### DIRECTIONS:
Take the lines below beginning at the line that has "This screenshot has width=1440, height=900." and stopping after the line that has "Open POINT link under lpPoint parameter", and print them exactly as they are, with no other lines.

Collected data
########################################
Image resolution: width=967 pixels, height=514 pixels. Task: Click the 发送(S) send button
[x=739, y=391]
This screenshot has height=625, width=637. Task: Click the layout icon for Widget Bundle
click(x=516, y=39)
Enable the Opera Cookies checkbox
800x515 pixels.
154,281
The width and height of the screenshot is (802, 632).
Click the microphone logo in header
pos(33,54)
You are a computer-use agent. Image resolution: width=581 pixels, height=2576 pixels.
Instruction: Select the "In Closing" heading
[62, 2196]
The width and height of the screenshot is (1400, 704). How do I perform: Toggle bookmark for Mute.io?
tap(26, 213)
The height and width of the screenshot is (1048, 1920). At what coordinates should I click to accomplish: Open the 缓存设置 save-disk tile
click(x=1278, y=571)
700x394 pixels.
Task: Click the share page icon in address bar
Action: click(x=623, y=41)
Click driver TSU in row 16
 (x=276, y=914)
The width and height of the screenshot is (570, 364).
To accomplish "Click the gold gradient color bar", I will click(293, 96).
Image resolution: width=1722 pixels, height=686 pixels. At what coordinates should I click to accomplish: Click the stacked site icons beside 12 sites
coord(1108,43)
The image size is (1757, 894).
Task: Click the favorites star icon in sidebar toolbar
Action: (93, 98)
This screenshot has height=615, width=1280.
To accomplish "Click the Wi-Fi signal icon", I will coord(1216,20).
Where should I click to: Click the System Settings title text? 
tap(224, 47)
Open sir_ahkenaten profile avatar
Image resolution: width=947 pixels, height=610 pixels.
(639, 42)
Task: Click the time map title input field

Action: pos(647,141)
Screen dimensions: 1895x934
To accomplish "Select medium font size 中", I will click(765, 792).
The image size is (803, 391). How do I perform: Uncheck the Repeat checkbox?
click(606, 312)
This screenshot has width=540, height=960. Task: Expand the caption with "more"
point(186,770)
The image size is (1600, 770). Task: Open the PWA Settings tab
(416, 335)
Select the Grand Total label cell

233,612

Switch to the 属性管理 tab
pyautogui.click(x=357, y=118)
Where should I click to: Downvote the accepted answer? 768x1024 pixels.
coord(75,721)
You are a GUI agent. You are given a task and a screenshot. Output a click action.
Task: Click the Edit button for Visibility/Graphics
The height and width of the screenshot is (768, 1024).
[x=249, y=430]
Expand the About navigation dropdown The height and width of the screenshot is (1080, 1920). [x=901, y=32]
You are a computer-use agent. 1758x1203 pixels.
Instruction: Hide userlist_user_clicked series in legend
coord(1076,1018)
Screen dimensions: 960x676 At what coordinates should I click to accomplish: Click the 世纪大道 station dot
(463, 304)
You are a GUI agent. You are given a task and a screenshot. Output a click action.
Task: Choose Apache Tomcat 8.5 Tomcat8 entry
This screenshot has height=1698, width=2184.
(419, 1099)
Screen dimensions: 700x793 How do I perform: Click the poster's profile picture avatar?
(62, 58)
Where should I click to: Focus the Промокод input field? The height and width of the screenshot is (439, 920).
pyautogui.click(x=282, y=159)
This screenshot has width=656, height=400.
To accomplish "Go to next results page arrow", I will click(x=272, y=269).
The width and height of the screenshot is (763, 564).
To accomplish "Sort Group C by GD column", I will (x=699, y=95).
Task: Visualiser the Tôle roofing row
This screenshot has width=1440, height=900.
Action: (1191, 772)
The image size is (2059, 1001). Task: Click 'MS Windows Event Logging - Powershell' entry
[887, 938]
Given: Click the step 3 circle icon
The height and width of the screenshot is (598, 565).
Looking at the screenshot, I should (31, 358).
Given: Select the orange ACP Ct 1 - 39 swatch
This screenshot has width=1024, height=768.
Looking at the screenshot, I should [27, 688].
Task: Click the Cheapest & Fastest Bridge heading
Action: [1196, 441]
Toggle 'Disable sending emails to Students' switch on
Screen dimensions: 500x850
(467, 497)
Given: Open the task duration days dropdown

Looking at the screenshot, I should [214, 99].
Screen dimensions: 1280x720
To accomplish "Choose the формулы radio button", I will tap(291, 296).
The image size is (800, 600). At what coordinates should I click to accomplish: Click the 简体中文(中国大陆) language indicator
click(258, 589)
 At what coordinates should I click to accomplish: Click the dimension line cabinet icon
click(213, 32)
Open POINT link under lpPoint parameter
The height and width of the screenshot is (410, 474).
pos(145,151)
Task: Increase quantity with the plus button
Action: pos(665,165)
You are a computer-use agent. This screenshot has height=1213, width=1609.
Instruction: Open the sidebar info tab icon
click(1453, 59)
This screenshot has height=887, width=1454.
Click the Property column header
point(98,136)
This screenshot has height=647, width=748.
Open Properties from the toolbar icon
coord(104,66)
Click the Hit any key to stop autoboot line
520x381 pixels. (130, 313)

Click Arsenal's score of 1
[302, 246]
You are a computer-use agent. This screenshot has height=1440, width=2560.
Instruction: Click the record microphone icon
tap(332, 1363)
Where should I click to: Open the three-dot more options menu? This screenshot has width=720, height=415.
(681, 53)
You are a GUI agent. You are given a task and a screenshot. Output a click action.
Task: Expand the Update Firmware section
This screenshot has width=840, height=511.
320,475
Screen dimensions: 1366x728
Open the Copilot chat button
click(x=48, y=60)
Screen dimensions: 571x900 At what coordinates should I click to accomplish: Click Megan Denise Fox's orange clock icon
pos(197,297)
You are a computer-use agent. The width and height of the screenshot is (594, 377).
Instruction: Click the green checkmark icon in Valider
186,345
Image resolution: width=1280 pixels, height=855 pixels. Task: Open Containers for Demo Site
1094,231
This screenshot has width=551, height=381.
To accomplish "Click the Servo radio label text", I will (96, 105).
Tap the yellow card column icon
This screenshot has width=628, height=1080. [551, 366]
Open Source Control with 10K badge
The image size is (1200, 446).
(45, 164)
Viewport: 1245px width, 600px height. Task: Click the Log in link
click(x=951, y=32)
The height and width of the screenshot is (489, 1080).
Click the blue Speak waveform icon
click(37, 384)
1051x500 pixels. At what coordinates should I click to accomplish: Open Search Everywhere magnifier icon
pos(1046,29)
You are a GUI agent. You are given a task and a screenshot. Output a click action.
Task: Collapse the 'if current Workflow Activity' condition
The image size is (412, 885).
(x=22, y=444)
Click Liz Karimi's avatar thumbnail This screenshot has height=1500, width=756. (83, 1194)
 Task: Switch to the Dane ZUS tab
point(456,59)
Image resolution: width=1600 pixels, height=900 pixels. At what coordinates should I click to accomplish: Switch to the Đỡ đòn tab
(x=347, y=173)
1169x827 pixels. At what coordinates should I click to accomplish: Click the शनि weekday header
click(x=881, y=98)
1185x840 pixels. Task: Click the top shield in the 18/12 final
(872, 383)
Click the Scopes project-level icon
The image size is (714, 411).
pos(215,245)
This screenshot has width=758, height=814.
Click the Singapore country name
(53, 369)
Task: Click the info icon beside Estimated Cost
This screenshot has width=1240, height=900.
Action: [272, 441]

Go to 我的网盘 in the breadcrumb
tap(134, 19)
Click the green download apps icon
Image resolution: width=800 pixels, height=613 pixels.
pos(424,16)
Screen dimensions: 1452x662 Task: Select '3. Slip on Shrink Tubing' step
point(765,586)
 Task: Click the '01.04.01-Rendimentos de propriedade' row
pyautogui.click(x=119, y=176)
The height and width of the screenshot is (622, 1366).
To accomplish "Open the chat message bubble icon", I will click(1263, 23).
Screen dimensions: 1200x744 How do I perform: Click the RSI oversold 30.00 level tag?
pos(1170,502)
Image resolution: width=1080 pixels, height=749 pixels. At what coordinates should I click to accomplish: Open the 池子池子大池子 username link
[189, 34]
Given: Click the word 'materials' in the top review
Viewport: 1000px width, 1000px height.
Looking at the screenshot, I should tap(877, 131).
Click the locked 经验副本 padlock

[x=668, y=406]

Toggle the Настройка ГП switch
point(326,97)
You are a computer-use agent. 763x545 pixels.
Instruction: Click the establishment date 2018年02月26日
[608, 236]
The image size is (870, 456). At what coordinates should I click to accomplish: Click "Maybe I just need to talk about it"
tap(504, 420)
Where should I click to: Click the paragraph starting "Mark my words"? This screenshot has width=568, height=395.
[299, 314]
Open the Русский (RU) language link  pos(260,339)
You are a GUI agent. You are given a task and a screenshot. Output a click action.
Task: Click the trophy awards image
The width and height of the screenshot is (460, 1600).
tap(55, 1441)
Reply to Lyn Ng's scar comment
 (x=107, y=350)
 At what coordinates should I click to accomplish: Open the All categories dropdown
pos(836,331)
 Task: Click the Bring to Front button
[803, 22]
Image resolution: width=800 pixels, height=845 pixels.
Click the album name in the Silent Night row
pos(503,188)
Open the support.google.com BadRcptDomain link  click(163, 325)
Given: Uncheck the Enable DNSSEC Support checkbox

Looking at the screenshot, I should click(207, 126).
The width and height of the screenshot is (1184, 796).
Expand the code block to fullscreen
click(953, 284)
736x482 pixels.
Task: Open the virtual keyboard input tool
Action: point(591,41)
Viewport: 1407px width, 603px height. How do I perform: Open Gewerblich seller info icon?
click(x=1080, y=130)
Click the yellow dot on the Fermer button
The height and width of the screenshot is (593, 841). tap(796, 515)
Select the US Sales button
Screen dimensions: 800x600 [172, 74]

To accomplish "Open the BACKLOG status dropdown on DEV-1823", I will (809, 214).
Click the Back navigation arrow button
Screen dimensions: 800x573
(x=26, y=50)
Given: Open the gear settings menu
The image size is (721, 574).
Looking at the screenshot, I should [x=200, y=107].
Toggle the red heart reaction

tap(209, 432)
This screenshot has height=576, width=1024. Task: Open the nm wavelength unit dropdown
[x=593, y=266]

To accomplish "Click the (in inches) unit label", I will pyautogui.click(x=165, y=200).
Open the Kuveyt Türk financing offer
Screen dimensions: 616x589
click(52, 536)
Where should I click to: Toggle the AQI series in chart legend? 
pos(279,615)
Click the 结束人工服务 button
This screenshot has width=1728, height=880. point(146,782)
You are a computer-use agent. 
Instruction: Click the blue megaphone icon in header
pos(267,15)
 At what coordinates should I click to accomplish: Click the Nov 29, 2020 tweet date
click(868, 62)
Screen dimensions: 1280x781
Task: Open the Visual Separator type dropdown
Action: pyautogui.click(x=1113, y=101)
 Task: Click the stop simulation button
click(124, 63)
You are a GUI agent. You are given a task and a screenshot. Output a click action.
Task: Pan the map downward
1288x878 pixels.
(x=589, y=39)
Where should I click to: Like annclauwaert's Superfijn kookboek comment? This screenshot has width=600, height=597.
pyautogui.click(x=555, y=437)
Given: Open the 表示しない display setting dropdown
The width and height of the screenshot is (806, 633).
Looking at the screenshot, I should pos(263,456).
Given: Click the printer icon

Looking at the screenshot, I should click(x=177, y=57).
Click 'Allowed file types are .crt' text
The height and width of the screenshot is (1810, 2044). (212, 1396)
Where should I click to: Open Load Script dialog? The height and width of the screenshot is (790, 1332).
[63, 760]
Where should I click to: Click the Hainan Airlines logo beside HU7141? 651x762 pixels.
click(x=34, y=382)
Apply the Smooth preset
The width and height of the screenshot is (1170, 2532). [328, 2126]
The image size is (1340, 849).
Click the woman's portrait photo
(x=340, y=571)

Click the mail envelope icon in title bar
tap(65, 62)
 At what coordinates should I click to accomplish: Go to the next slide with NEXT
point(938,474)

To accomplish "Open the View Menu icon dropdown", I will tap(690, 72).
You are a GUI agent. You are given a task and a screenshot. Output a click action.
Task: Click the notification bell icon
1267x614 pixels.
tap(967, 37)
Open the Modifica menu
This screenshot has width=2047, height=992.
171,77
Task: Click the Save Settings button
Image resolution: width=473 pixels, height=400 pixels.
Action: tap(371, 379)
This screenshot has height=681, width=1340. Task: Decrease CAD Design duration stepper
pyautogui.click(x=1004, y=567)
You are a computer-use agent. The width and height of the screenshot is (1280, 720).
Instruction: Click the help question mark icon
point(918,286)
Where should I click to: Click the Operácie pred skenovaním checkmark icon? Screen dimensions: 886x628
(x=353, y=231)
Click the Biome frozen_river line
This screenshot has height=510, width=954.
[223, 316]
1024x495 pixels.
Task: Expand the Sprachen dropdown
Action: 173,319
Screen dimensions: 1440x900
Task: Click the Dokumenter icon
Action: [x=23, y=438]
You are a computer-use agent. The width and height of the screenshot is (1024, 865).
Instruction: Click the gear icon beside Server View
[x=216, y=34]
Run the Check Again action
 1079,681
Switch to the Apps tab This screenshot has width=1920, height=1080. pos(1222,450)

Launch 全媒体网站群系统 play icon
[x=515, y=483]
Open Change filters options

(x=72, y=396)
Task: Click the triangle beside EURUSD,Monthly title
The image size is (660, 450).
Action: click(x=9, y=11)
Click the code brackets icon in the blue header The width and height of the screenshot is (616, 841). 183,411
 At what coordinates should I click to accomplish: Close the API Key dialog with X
########################################
### RESULT OF THE EXERCISE:
This screenshot has width=1440, height=900.
Action: (1191, 772)
The image size is (2059, 1001). Task: Click 'MS Windows Event Logging - Powershell' entry
[887, 938]
Given: Click the step 3 circle icon
The height and width of the screenshot is (598, 565).
Looking at the screenshot, I should (31, 358).
Given: Select the orange ACP Ct 1 - 39 swatch
This screenshot has width=1024, height=768.
Looking at the screenshot, I should [27, 688].
Task: Click the Cheapest & Fastest Bridge heading
Action: [1196, 441]
Toggle 'Disable sending emails to Students' switch on
Screen dimensions: 500x850
(467, 497)
Given: Open the task duration days dropdown

Looking at the screenshot, I should [214, 99].
Screen dimensions: 1280x720
To accomplish "Choose the формулы radio button", I will tap(291, 296).
The image size is (800, 600). At what coordinates should I click to accomplish: Click the 简体中文(中国大陆) language indicator
click(258, 589)
 At what coordinates should I click to accomplish: Click the dimension line cabinet icon
click(213, 32)
Open POINT link under lpPoint parameter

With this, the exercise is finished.